Common channels of 50cm are a bit harder to fix than 100cm, but they CAN be fixed. The people, not the common channel. LOL

I have a dozen RNY's with Bariatric Beri Beri (thiamine deficiency) right now. Oh my! This is usually easily prevented with a coupla good multis (not Gummy); minimal alcohol use; minimal vomiting.

Still, that's a pretty severe price to pay if you end up in a wheel chair and you chose a conservative RNY because the pitchman said it wasn't malabsorptive and you don't need vites, right?

Michelle
RNY, distal, 10/5/94 

P.S.  My year + long absence has NOTHING to do with my WLS, or my type of WLS. See my profile.

Poodles
on 10/1/09 9:51 am - TX
Thank you so much for all the advice/experience.  I truly appreciate the input and information regarding the DS... and I truly believe it is the best surgery for me.  BUT...

Unfortunately a condition I was born with will not allow me to have either the Sleeve or the DS.

Seems that I don't have a functioning pyloris because it was "disabled" when I was 4 weeks old because of pyloric stenosis:  Pyloric stenosis.
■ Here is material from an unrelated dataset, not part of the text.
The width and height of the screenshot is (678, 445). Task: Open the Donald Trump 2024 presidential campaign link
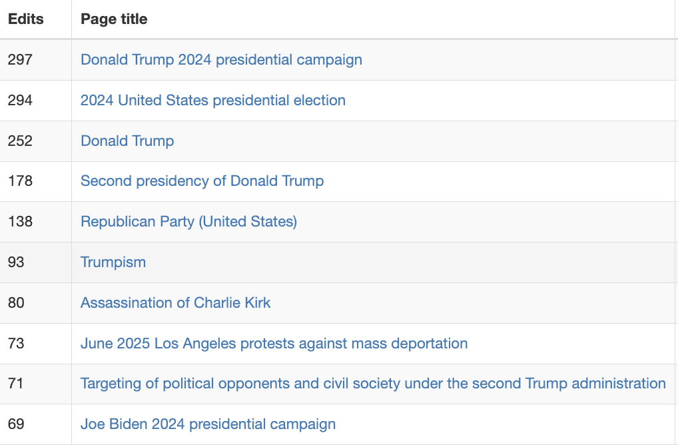221,60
So it does not matter what I think, or what I want, because my guts are already damaged from the band and the pyloromyotomy.  So the RNY is the only thing I can do past the band.

Dr. Barker is the best doctor ever.  He caught that and explained it to me in detail.  He patiently spoke with me regarding the DS, and he listened to what I wanted done, but when he saw the pyloric stenosis surgery he put a stop to that conversation very quickly.  No one would touch it because of the liver and how the pyloris heals to it and the closeness of that to the pancreas. (???)

Basically my only choices are the band or RNy because it deals with the upper part of the stomach.

Totally stinks. I don't want the RNy.  I am afraid of it.  But he said that it will be a more agressive bypass because of my BMI.  But not quite a distal.   Good Grief.  Guess I will be an RNY'er whether I want to be or not.